I have always had a strong work ethic, a determination to do my respective jobs well and the ability to get by on relatively little sleep. You need it as a boarding Housemistress or Housemaster. My colleagues and I have often laughed together when we rang each other across campus at midnight to chase a missing student and then ended up having a long professional conversation about pastoral concerns and procedures – on reflection it did not seem normal to work such ungodly hours, but we were all used to it. Walking round the house at 3 a.m. on a Saturday night to make sure that everybody was in their bed was part of the normal routine. It does prepare you well for the long hours you work as a school leader, as does the need to develop emotional resilience.
Most job descriptions these days state as one of the required personal attributes “a sense of humour.” And indeed! You need it to survive the challenges of any job, and you certainly need it when deciding to spend most of your waking hours (and your few sleeping hours!) under the same roof with 60 teenagers. I am not sure what possessed me to dress up as a beer bottle when I hosted my first House Dinner for my students and their parents in my first role as Housemistress. As I stood by the door into the dining hall to greet the parents (many of whom I had not met before), I suddenly realised the absurdity of introducing myself as the key member of staff responsible for their daughter’s pastoral welfare while looking like a bottle of Stella Artois, but it proved to be the start of a fabulous relationship with them, as they seemed to feel quite happy to leave their daughters in the care of someone who had the ability to laugh at herself. If you share the fun times with your pupils and their parents, they are more likely to open up to you in their sad moments.
What you also learn as a boarding practitioner is flexibility in the application of rules. (I have dedicated a newsletter article to this topic in 2015, which can be read here). Teenagers need consistency, and it is helpful to have clear guidelines, rules and sanctions. Nonetheless, sometimes these need to be adapted to suit a particular student or a particular set of circumstances. There are school leaders and staff in pastoral or disciplinary roles who see any inconsistency as a threat to their own or the school’s authority.

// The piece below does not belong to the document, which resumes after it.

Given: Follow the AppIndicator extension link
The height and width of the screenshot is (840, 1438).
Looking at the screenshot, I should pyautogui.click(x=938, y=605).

As a boarding practitioner, you know that this fear is unfounded. Children cannot always be neatly categorised or treated the same. Aspiring to be as consistent as possible, yet preserving the flexibility to adapt rules and sanctions to suit individual children and circumstances is a sign of strong and confident leadership, not a sign of weakness. Justice is not a black-and-white affair. Acquiring that wisdom early in your career, through the hands-on experience as a boarding practitioner who deals with families in a way that has a real impact on their lives, as opposed to conducting a mere contractual business relationship, will stand any future school leader in immensely good stead.

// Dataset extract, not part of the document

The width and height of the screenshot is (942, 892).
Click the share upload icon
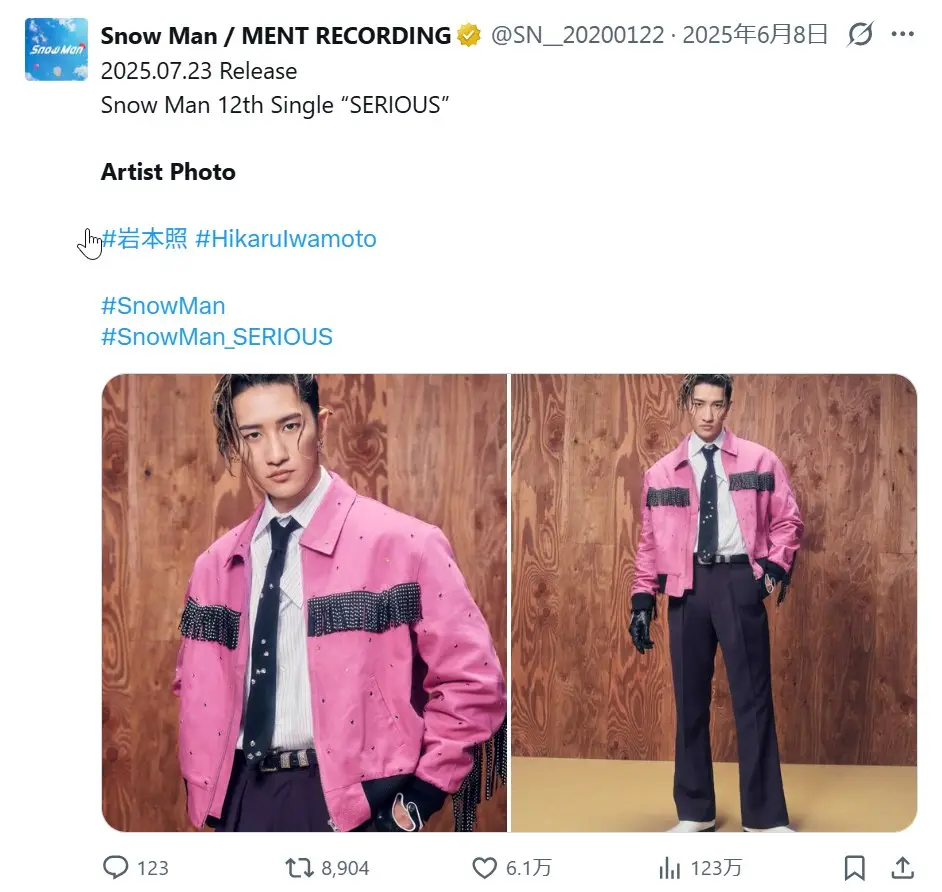click(x=902, y=867)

Even if school leadership inevitably means that you are a little more removed from the hands-on pastoral care, the skills that you have acquired as a boarding housemaster or housemistress will continue to define you as a person and educator and will benefit the communities you lead. At the end of the day, it is the nurturing relationships that really matter in education, as well as the need to do justice to each individual child.
"It is our choices, Harry, that show who we truly are, not our abilities." (Albus Dumbledore)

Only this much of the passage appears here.